Einde inhoudsopgave
Regeling veilig gebruik luchthavens en andere terreinen
Artikel 27
Geldend
Geldend vanaf 21-10-2017
- Bronpublicatie:
03-10-2017, Stcrt. 2017, 57381 (uitgifte: 16-10-2017, regelingnummer: IENM/BSK-2017/226373)
- Inwerkingtreding
21-10-2017
- Bronpublicatie inwerkingtreding:
07-10-2017, Stb. 2017, 387 (uitgifte: 20-10-2017, kamerstukken/regelingnummer: -)
- Afhankelijke geldigheid
Treedt tegelijk in werking met art.
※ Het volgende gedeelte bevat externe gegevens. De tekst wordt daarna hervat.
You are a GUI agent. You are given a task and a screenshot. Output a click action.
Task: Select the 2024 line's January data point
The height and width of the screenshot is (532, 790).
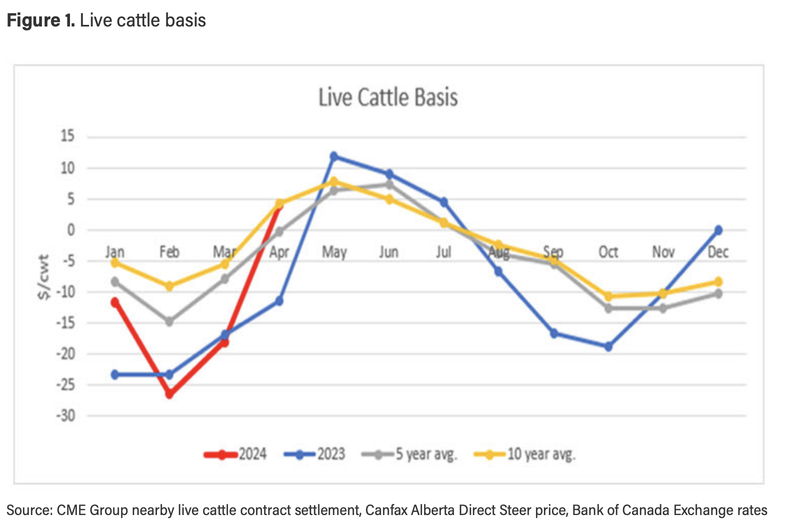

I, onderdelen A, H en I, van het KB van 16-03-2016, Stb. 120.
- Vakgebied(en)
Openbare orde en veiligheid / Bijzondere onderwerpen
Vervoersrecht / Luchtvervoer
1.
Een luchthaven die gebruikt wordt door een vrije ballon en het gebruik hiervan voldoen, onverminderd het bepaalde in § 2, aan de volgende eisen:
- a.
de luchthaven is zodanig gelegen dat in de richting van de opstijging eventuele obstakels met een hoogteverschil van ten minste 15 meter overvaren kunnen worden;
- b.
de startplaats is tijdens de opbouw van de ballon en tijdens de start van de ballon zodanig vrij gehouden, dat toeschouwers niet in gevaar worden gebracht;
- c.
personen die werkzaamheden hebben te verrichten zijn als zodanig duidelijk herkenbaar;
- d.
ingeval van een opstijging met een vulling bestaande uit brandbaar gas wordt op de startplaats niet gerookt en zijn daar geen vuurverwekkende voorwerpen of middelen aanwezig;
- e.
een opstijging van een vrije ballon die door middel van een kabel tijdelijk is bevestigd aan het aardoppervlak wordt alleen gevoerd bij windsnelheden van minder dan 3 meter/seconden, de vrije ballon mag daarbij niet hoger stijgen dan 50 meter boven het aardoppervlak.
2.
Artikel 20, eerste lid, onderdeel a, het derde tot en met het achtste lid en artikel 22, eerste lid, onderdeel c, onder 3, 4 en 6 zijn niet van toepassing op een luchthaven als bedoeld in het eerste lid.
3.
Het eerste lid is van overeenkomstige toepassing op een terrein als bedoeld in artikel 19, eerste lid, onderdelen b en c, voor zover het terrein wordt gebruikt voor het landen of opstijgen van een vrije ballon.
4.
Artikel 20, eerste lid, onderdeel a en het zesde lid zijn niet van toepassing op een terrein als bedoeld in het derde lid.